Task item
Could you retype every record below exactly as it appears?

Data for analysis
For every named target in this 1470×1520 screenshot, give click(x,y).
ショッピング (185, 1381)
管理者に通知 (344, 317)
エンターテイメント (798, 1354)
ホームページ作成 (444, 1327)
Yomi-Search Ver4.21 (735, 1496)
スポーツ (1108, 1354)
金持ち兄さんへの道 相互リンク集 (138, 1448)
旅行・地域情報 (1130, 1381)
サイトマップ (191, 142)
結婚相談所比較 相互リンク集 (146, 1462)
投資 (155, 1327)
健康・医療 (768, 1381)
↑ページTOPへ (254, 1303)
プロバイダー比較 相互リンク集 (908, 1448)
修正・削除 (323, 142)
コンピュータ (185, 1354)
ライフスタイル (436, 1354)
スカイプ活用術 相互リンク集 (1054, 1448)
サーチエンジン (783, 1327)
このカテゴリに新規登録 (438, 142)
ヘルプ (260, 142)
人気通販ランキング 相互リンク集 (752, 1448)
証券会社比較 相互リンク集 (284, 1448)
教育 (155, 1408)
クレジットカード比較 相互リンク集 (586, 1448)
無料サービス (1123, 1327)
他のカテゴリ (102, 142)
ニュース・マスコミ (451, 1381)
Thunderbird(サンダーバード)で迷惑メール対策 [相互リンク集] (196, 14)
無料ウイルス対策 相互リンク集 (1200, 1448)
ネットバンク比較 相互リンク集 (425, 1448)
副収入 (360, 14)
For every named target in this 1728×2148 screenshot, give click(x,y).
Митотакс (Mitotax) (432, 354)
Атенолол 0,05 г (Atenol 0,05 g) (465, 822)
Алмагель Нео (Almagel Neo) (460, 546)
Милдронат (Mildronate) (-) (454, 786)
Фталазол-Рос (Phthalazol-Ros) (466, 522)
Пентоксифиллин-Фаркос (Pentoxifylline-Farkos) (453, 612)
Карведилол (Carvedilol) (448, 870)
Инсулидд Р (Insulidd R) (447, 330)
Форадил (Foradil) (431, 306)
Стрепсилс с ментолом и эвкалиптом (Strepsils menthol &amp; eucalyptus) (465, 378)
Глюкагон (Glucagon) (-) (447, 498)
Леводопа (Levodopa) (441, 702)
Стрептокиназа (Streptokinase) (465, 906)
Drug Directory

Written reply
For every named target in this 1470×1520 screenshot, give click(x,y).
ショッピング (185, 1381)
管理者に通知 (344, 317)
エンターテイメント (798, 1354)
ホームページ作成 (444, 1327)
Yomi-Search Ver4.21 (735, 1496)
スポーツ (1108, 1354)
金持ち兄さんへの道 相互リンク集 (138, 1448)
旅行・地域情報 (1130, 1381)
サイトマップ (191, 142)
結婚相談所比較 相互リンク集 (146, 1462)
投資 (155, 1327)
健康・医療 (768, 1381)
↑ページTOPへ (254, 1303)
プロバイダー比較 相互リンク集 (908, 1448)
修正・削除 (323, 142)
コンピュータ (185, 1354)
ライフスタイル (436, 1354)
スカイプ活用術 相互リンク集 (1054, 1448)
サーチエンジン (783, 1327)
このカテゴリに新規登録 (438, 142)
ヘルプ (260, 142)
人気通販ランキング 相互リンク集 (752, 1448)
証券会社比較 相互リンク集 (284, 1448)
教育 (155, 1408)
クレジットカード比較 相互リンク集 (586, 1448)
無料サービス (1123, 1327)
他のカテゴリ (102, 142)
ニュース・マスコミ (451, 1381)
Thunderbird(サンダーバード)で迷惑メール対策 [相互リンク集] (196, 14)
無料ウイルス対策 相互リンク集 (1200, 1448)
ネットバンク比較 相互リンク集 (425, 1448)
副収入 (360, 14)
For every named target in this 1728×2148 screenshot, give click(x,y).
Митотакс (Mitotax) (432, 354)
Атенолол 0,05 г (Atenol 0,05 g) (465, 822)
Алмагель Нео (Almagel Neo) (460, 546)
Милдронат (Mildronate) (-) (454, 786)
Фталазол-Рос (Phthalazol-Ros) (466, 522)
Пентоксифиллин-Фаркос (Pentoxifylline-Farkos) (453, 612)
Карведилол (Carvedilol) (448, 870)
Инсулидд Р (Insulidd R) (447, 330)
Форадил (Foradil) (431, 306)
Стрепсилс с ментолом и эвкалиптом (Strepsils menthol &amp; eucalyptus) (465, 378)
Глюкагон (Glucagon) (-) (447, 498)
Леводопа (Levodopa) (441, 702)
Стрептокиназа (Streptokinase) (465, 906)
Drug Directory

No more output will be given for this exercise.